The
Christian Science Monitor
Program Brings Native-American Culture to Schools
-BY-
Carol Berger, Special to The Christian Science Monitor
BOSTON
1997 - 05 - 21
Ask children for their views of native-American culture, and they're likely
to bring up dusty battles and bows and arrows. But mention that native-American
culture thrives today, and many kids stare in amazement. The Cradleboard
Teaching Project is out to change that.
The project - whose name harks from the traditional frame used by North
American Indians to carry their children - began a two-year pilot project
this year including five Indian and five non-Indian schools in the United
States. The aim is to improve self-identity and self-esteem in both Indian
and non-Indian children, and to increase contact between the two.
The curriculum focuses on specific tribal groups and history from the
perspective of native Americans, rather than that of European settlers.
This includes precolonial history, relationships with the federal government,
contact between Indians and non-Indians, contributions to contemporary
culture, and even the origin of the word Indian itself.
Harold Tarbell, a consultant on the project, sees a need for a teaching
curriculum that focuses on both native-American history and contemporary
culture.
"Even in those schools with a lot of native content, they are still
operating under a whole lot of stereotypes and misconceptions," says
the former Mohawk chief of the Akwesasne Reserve, which lies in both the
US and Canada. "Our objective is to put natives in a modern context
and make it possible for them to develop personal relationships, student
to student."
The creator of the Cradleboard Teaching Project, Buffy Sainte-Marie, is
a diminutive Canadian singer and composer who has worked throughout her
career to advance the cause of native Americans. She spent several years
developing the multimedia teaching program.
"The one truly heartbreaking thing about being a native person,"
she says, "is the lack of self identity. Native people, indigenous
people in general, are not genetically a part of the colonial heritage
and are still struggling for self identity."

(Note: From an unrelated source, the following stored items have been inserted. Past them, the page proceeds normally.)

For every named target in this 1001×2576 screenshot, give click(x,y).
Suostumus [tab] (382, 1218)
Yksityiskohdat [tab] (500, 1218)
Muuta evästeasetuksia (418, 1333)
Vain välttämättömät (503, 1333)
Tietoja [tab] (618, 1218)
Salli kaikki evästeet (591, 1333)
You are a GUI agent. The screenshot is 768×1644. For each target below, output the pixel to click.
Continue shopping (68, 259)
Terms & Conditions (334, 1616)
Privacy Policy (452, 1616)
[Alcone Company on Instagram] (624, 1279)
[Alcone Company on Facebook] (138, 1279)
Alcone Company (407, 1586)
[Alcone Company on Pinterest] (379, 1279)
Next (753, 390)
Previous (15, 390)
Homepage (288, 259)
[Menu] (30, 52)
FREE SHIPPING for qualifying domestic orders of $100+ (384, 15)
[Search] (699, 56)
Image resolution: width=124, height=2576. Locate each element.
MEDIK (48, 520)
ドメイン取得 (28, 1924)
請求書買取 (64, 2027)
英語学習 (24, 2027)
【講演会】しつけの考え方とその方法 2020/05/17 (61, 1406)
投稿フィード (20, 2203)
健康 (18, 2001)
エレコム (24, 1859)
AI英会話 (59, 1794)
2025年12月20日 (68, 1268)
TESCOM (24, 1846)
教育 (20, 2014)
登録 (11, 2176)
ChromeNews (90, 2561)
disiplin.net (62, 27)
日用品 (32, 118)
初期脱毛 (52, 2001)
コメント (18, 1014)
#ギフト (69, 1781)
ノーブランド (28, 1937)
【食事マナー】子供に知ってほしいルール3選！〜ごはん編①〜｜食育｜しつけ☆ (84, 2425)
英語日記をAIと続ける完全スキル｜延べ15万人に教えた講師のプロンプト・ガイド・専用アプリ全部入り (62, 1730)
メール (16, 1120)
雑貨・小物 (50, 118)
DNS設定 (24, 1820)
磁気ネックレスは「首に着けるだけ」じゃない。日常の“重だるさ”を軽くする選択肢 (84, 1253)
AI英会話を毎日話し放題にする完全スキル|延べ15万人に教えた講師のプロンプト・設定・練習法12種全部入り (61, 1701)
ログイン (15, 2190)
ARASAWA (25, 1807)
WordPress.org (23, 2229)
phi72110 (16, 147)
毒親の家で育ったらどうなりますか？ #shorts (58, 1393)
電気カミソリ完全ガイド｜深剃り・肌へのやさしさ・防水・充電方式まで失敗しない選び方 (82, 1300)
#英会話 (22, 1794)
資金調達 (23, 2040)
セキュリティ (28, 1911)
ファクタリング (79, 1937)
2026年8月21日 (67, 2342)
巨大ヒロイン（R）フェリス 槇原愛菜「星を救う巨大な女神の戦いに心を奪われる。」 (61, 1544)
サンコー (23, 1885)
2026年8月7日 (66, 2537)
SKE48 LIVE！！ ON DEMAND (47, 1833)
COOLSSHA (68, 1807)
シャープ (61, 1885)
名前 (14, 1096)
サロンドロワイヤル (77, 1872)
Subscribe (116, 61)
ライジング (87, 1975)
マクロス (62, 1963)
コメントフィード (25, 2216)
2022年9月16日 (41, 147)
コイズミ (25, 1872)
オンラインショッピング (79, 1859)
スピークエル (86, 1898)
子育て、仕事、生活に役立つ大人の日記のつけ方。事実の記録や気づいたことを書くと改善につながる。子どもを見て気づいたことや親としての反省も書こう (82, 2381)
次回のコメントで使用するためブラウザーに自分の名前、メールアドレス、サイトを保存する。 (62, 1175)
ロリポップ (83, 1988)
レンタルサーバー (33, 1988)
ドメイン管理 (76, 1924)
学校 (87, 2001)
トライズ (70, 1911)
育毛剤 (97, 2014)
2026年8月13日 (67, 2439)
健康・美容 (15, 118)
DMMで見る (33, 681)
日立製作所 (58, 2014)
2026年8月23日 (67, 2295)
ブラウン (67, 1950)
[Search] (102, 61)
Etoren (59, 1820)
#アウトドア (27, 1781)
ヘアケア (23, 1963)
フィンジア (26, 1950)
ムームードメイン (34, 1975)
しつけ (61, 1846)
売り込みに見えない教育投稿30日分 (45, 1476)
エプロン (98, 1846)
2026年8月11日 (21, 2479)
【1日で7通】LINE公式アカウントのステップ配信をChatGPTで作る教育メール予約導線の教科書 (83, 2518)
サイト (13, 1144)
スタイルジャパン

She was born on a Canadian reserve but raised in a non-Indian community
in Massachusetts. "I was told as a child that Indian people simply
didn't exist."
But even for children raised in a native-American community, there are
questions surrounding identity. As Ms. Sainte-Marie explains, "What
is a 14-year-old in a native community supposed to think of herself? You
know, Who am I? Am I a 'Dances with Wolves?' Am I 'Pocahontas'?"
IN North America, more than 2 million people are of native-American or
aboriginal heritage. Canada's aboriginal community has a higher profile
than that in the US because it is a larger proportion of the population:
1 million of the country's 26 million people. But native Americans on
both sides of the border share many problems, including high suicide rates,
alcohol abuse, and unemployment.
Sainte-Marie believes that Cradleboard, funded by a $1.5 million grant
from the Kellogg Foundation in Battle Creek, Mich., will not only improve
what is taught in schools, but will enhance contact between Indians and
non-Indians. "[The project] comes from the very positive experience
I've had living in these two cultures, seeing how much they have to say,"
says Sainte-Marie, who works from Kapaa, Hawaii. "And then it's combined
with my own appreciation of technology and how [it] should be in the hands
of kids and all cultures."
Indian schools are paired with non-Indian schools and technical colleges,
and students are encouraged to interact via computers. The interactive
program also enables the schools to access resources about native-Americans.
Schools in Montana, Minnesota, Washington, New York, and South Dakota
are participating in the project. They represent people of the Puyallup,
Cree, Ojibwe, Mohawk, and Lakota.
Jim Ransom, a Mohawk living on the Akwesasne Reserve, is on the parent
committee of the Akwesasne Freedom School. "The public schools are
very good but they teach a white curriculum." He highlights the value
of Cradleboard's interactive nature: "The intent ... is to share
with partner, non-native schools a better understanding of the contributions
of native people to mainstream society."